## PROMPT:
Only a single number is expected: how many lines of the data hold the word "agent".

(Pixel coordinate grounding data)
┄┄┄┄┄┄┄┄┄┄

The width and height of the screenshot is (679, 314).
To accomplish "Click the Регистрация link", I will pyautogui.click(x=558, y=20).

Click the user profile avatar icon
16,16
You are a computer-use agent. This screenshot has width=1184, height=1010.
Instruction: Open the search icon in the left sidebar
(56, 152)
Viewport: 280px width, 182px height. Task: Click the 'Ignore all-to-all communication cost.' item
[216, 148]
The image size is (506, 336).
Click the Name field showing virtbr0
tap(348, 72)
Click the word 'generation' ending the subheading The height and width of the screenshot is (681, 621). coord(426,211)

┄┄┄┄┄┄┄┄┄┄

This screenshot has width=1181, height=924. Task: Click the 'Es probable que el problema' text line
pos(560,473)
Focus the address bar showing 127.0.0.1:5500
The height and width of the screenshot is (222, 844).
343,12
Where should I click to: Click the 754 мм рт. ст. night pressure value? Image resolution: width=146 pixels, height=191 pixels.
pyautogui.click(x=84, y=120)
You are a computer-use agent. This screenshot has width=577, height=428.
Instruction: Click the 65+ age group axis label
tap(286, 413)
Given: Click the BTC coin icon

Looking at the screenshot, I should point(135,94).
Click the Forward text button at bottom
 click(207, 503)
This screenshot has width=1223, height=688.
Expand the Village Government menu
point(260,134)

┄┄┄┄┄┄┄┄┄┄

## ANSWER SPACE:
2